[Extracted data entries]
========

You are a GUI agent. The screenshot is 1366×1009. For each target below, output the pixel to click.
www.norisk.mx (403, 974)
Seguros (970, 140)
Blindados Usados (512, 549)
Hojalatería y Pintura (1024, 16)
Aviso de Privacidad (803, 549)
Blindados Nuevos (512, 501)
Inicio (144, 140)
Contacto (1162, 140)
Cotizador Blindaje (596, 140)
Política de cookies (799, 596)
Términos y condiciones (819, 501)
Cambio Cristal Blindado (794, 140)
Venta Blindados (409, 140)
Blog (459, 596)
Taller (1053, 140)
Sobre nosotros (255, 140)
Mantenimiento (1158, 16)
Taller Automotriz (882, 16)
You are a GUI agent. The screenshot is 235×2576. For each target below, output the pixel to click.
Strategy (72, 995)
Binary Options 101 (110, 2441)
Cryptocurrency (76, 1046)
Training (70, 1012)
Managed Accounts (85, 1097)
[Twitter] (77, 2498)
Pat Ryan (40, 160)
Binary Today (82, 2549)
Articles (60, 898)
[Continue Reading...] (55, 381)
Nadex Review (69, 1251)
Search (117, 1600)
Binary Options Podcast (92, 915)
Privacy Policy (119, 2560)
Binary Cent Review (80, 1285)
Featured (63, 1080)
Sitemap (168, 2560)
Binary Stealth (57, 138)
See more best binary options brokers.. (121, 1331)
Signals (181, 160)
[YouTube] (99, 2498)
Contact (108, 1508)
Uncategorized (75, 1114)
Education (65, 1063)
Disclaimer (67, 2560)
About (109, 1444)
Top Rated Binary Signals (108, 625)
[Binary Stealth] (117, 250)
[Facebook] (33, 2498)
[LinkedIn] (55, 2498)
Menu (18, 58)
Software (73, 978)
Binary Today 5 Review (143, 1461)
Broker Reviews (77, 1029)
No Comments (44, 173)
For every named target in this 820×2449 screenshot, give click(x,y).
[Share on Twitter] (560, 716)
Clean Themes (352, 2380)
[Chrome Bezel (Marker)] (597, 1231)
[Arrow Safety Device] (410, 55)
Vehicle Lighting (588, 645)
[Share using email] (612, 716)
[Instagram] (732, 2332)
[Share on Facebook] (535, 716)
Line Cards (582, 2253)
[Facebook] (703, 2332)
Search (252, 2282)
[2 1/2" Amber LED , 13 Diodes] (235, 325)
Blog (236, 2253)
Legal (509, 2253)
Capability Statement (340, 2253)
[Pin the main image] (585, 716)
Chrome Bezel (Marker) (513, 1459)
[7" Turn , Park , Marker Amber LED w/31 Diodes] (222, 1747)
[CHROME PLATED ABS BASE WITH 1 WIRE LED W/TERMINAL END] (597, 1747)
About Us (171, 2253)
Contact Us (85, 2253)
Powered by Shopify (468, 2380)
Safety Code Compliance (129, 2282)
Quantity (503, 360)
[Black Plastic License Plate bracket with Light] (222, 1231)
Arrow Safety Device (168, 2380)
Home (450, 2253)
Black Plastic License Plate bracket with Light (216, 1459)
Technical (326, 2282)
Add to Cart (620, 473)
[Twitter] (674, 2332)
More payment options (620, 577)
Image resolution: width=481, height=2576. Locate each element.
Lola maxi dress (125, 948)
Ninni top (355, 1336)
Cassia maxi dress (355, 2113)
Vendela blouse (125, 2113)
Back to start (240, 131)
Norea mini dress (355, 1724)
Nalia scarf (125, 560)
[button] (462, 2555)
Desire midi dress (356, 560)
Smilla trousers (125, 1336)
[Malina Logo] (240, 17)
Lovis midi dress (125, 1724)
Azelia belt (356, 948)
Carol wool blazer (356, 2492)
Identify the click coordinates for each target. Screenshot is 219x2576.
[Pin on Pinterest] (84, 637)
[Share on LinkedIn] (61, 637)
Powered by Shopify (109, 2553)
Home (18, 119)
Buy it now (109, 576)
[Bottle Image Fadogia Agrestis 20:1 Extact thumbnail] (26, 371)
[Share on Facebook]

========

Find the line that contains "Menu (18, 58)" in the data above. Reproduce it and every later line exactly, through the last one.

Menu (18, 58)
Software (73, 978)
Binary Today 5 Review (143, 1461)
Broker Reviews (77, 1029)
No Comments (44, 173)
For every named target in this 820×2449 screenshot, give click(x,y).
[Share on Twitter] (560, 716)
Clean Themes (352, 2380)
[Chrome Bezel (Marker)] (597, 1231)
[Arrow Safety Device] (410, 55)
Vehicle Lighting (588, 645)
[Share using email] (612, 716)
[Instagram] (732, 2332)
[Share on Facebook] (535, 716)
Line Cards (582, 2253)
[Facebook] (703, 2332)
Search (252, 2282)
[2 1/2" Amber LED , 13 Diodes] (235, 325)
Blog (236, 2253)
Legal (509, 2253)
Capability Statement (340, 2253)
[Pin the main image] (585, 716)
Chrome Bezel (Marker) (513, 1459)
[7" Turn , Park , Marker Amber LED w/31 Diodes] (222, 1747)
[CHROME PLATED ABS BASE WITH 1 WIRE LED W/TERMINAL END] (597, 1747)
About Us (171, 2253)
Contact Us (85, 2253)
Powered by Shopify (468, 2380)
Safety Code Compliance (129, 2282)
Quantity (503, 360)
[Black Plastic License Plate bracket with Light] (222, 1231)
Arrow Safety Device (168, 2380)
Home (450, 2253)
Black Plastic License Plate bracket with Light (216, 1459)
Technical (326, 2282)
Add to Cart (620, 473)
[Twitter] (674, 2332)
More payment options (620, 577)
Image resolution: width=481, height=2576. Locate each element.
Lola maxi dress (125, 948)
Ninni top (355, 1336)
Cassia maxi dress (355, 2113)
Vendela blouse (125, 2113)
Back to start (240, 131)
Norea mini dress (355, 1724)
Nalia scarf (125, 560)
[button] (462, 2555)
Desire midi dress (356, 560)
Smilla trousers (125, 1336)
[Malina Logo] (240, 17)
Lovis midi dress (125, 1724)
Azelia belt (356, 948)
Carol wool blazer (356, 2492)
Identify the click coordinates for each target. Screenshot is 219x2576.
[Pin on Pinterest] (84, 637)
[Share on LinkedIn] (61, 637)
Powered by Shopify (109, 2553)
Home (18, 119)
Buy it now (109, 576)
[Bottle Image Fadogia Agrestis 20:1 Extact thumbnail] (26, 371)
[Share on Facebook]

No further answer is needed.